Baudrillard (1997: 155), tüketilen şeyler arasında
diğer nesnelerden daha güzel, daha kıymetli ve daha
eşsiz ve daha fazla yan anlamlarla yüklü şeyin beden
olduğunu belirtmektedir. İşlevsel beden, yazara göre,
artık dini görüşteki gibi sadece et, endüstriyel
mantıktaki gibi emek gücü değildir; toplumsal
taktik ve ritüel öğesi olarak ele alındığında güzellik
ve erotizm gibi iki ana işlevsel motifi bulunmaktadır
(s.159). Güzelliğin kadın için mutlak, dinsel bir
buyruğa dönüştüğünü ve moda etiğinin ta kendisi
olan güzellik etiğinin, bedenin tüm somut
değerlerinin, tüm kullanım değerlerinin (enerji,
hareket, cinsellik) tek bir işlevsel değişim değerine
indirgenmesi olarak tanımlanabileceğini ve bu
değişim değerinin, soyut biçimde, görkemli, eksiksiz
beden fikrini, arzu ve haz fikrini kendinde
topladığını** ifade etmektedir (s.160).
Postyapısalcılığa göre akıl (mind), benlik ve
beden kültürel söylemler aracılığıyla oluşturulan,
sürdürülen ve dönüştürülen sosyal yapılanmalardır
(construction) (Thompson ve Hirschman, 1995).
Benlik kişinin kendini algılayış biçimidir; kişinin
kendini nasıl gördüğünü, kendine ilişkin
değerlendirmelerinin neler olduğunu açıklar
(Odabaşı ve Barış, 2002). Kendine saygı ise bireyin
benlik duygusunun pozitifliğidir (Solomon, 2004).

Sağlanan Veriler:
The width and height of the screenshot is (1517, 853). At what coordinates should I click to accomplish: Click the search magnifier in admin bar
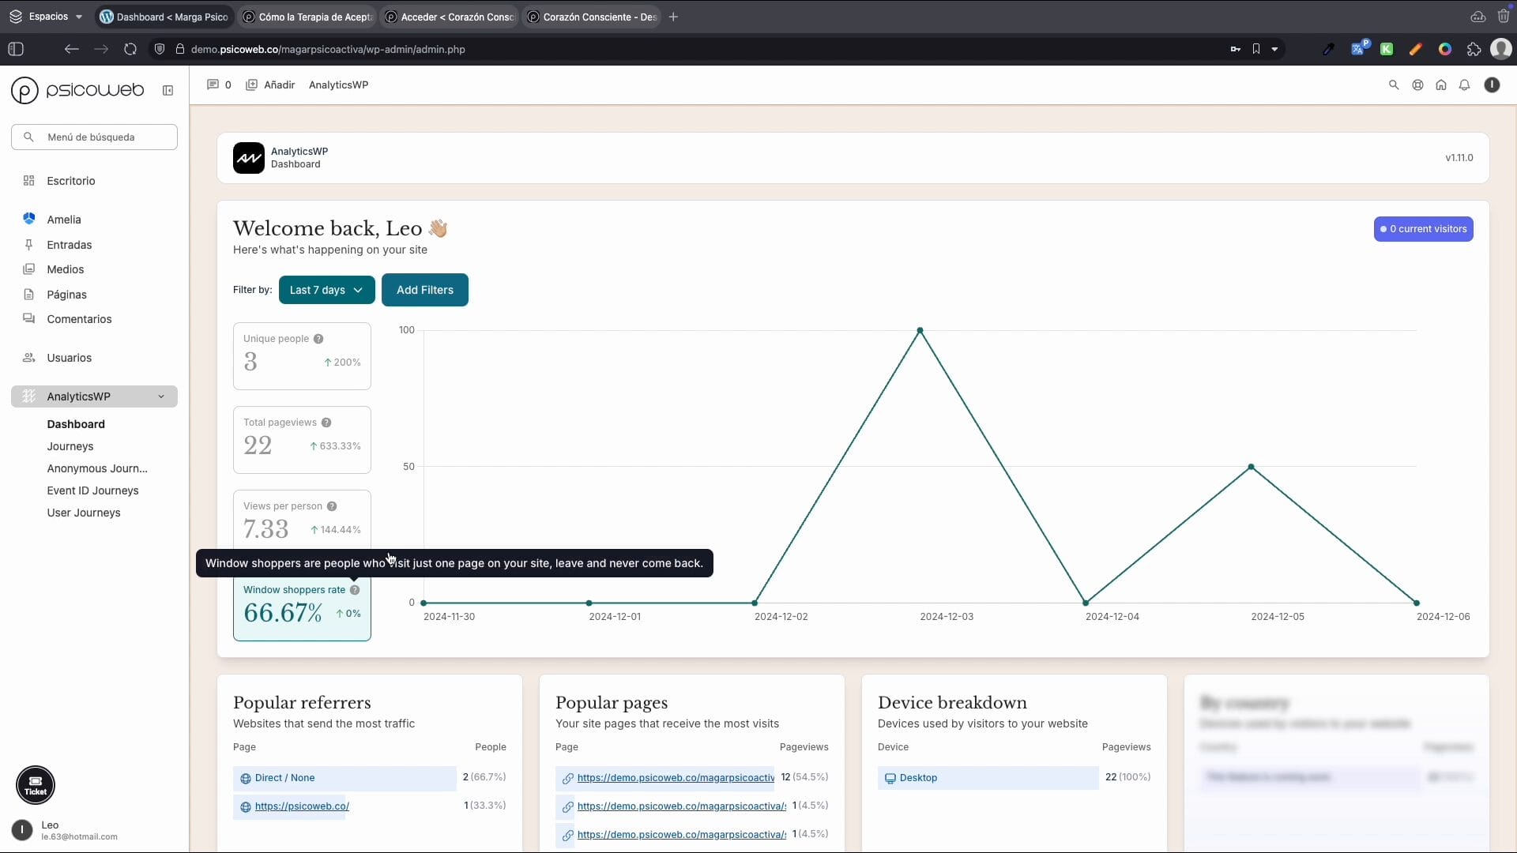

Yapılacak İşlemler:
a) Beden ve benlik konulu metne göre aşağıdaki soruları yanıtlayın.
(i) Baudrillard'a göre tüketilen şeyler arasında diğer nesnelerden daha güzel, daha kıymetli ve daha eşsiz olan nedir?
(ii) Postyapısalcılığa göre akıl, benlik ve beden ne tür yapılanmalardır?
(iii) Solomon'a (2004) göre kendine saygı nedir?
b) Beden ve benlik konulu metinde "Postyapısalcılığa göre akıl" sözlerinden "ve Hirschman, 1995)." sözlerine kadar uzanan bölümü olduğu gibi yazın.
c) Beden ve benlik konulu metni kaldığı yerden sürdürün.

Görev Çıktıları:
a)
(i) Beden.
(ii) Kültürel söylemler aracılığıyla oluşturulan, sürdürülen ve dönüştürülen sosyal yapılanmalardır.
(iii) Bireyin benlik duygusunun pozitifliğidir.

b)
Postyapısalcılığa göre akıl (mind), benlik ve
beden kültürel söylemler aracılığıyla oluşturulan,
sürdürülen ve dönüştürülen sosyal yapılanmalardır
(construction) (Thompson ve Hirschman, 1995).

c)
Bireysel, aile ve toplumsal düzeyde benlik kavramı,
sahip olunan ürünlerle de yapılandırılmaktadır
(uzatılmış benlik Belk, 1988). Kişinin fiziksel
görünümü benlik duygusunun önemli bir parçasıdır.
Beden imajı, tüketicinin fiziksel benliği hakkındaki
sübjektif değerlendirmelerini kapsamaktadır
(Solomon, 2004). Her üç kavram da kendiliğinden
doğada olan gerçeklikler değildirler, sosyal olarak
yapılandırılmışlardır.
Askegaard ve diğerlerinin (1999) Amerika ve
Danimarka'daki lipofobi hakkındaki
karşılaştırmaları dikkate alındığında, bulgular, orta
ve üst sosyal sınıfa ait İzmirli kadınların yeme
motifleri ve pratiklerinin Danimarkadaki
tüketicilerinkilere benzer olduğunu göstermiştir.
Yazarların bulgularına göre, Danimarkalı
tüketiciler için beslenme pratikleri, tıp gibi
söylemlerce dışsal olarak desteklenen sağlık
söylemlerinden değil, daha çok gastronomik
kültürden etkilenmektedir. Amerikan tüketiciler
için ince bir bedene sahip olmak için yeme
arzularını kontrol etme davranışı, yiyeceğin
vitamin, mineral ve yağ içeriği gibi bilgilerle
yoğrulmakta iken, Danimarkalı tüketiciler bu kadar
fanatik davranmamakta, hatta sıkı diyet yapmaya
negatif yan anlamlar yüklemekte, bunun yerine
kiloya dikkat etmeyi tercih etmektedirler.
Araştırmanın bulguları, katılımcılar için yeme ve
beden arzularının ve bu arzulara ulaşma
pratiklerinin Danimarka kültürüne uygun olduğunu
göstermektedir. Çalışmada sağlık konusuna çok az
vurgu yapılırken, daha çok sosyal ve psikolojik
motiflerin ön plana çıkmıştır. Yiyecekler, kimyasal
içeriğinden çok zevk verme yönüyle
değerlendirilirken ve ince bedene sahip olma da
sağlık yönünden olası olumlu ödülleri ile değil,
sosyal ve psikolojik ödülleri ile
değerlendirilmektedir.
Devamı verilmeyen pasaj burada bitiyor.